2. Melt butter in a large saucepan over high heat. Add onion, carrots, garlic and bay leaf to pot. Stir until veggies are translucent.
3. Add tomato paste and stir together for a couple minutes. Add lobster pieces, then add brandy and white wine and mix well. Add tomatoes, thyme, cayenne and salt. Give it a quick stir. Add water and stir again. Let cook, uncovered, for about 1 hour, until volume is reduced by half.
4. Once soup has reduced, place a fine mesh strainer over a large bowl. Strain the soup by ladling it into the strainer. Press the liquid out using the back of a large spoon. Discard the solids. Pour the liquid from the bowl back into the saucepan.

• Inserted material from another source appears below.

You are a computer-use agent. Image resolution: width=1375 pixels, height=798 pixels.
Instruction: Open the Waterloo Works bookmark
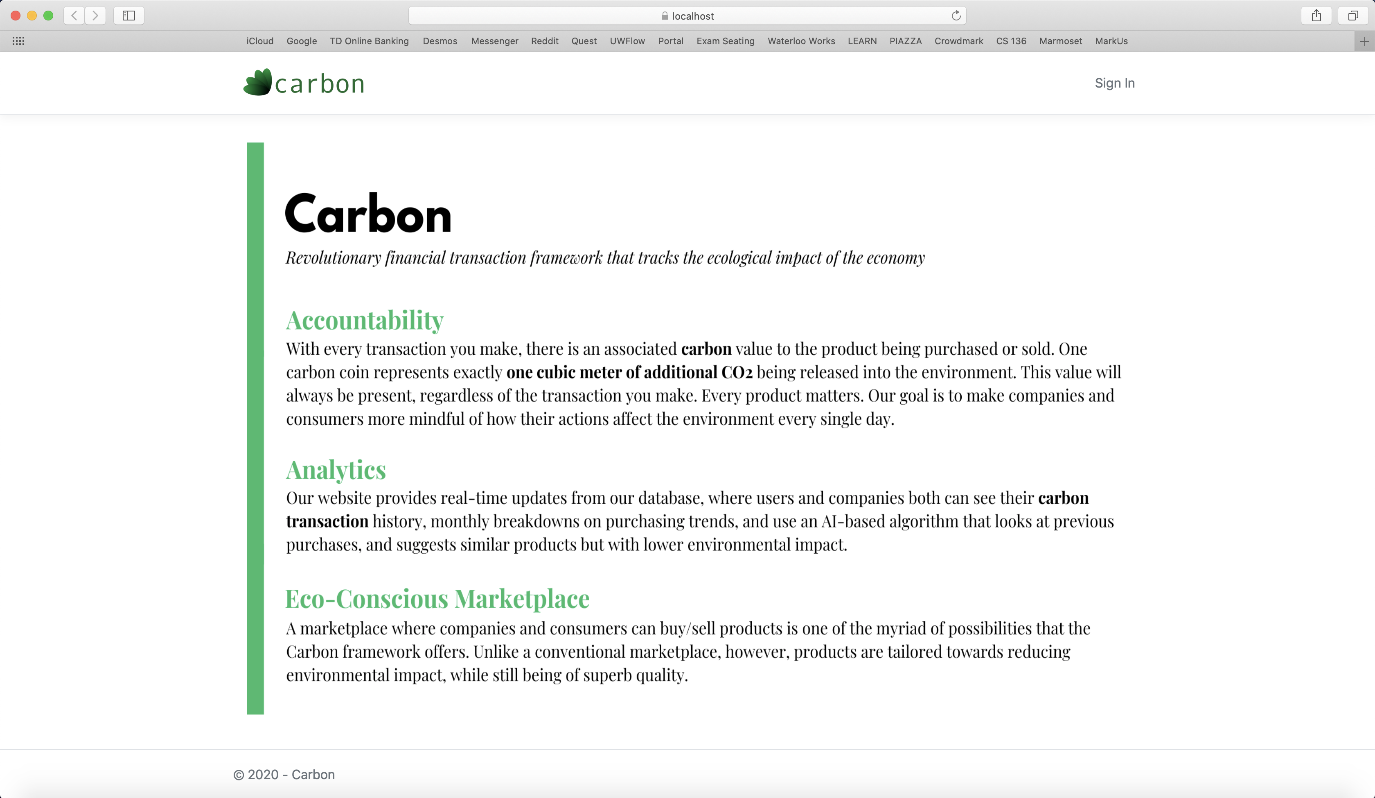tap(801, 41)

5. Stir in cream and simmer for 10 minutes. In a small bowl, mix cornstarch with warm water and add to soup. Simmer for two minutes, and stir, until slightly thickened. Remove from heat. Skim off any fat from the top of the soup, then whisk quickly for a few minutes so the soup is frothy. This will help incorporate any remaining fat into the soup and incorporate air into it, making it lighter and creamier. Let soup stand for a few minutes so the froth subsides slightly.
6. Drop a spoonful of lobster meat into each bowl. Ladle bisque into bowls over top of lobster. Garnish with fresh chopped parsley and sour cream. Serve with a warm Cheddar Bay Biscuit.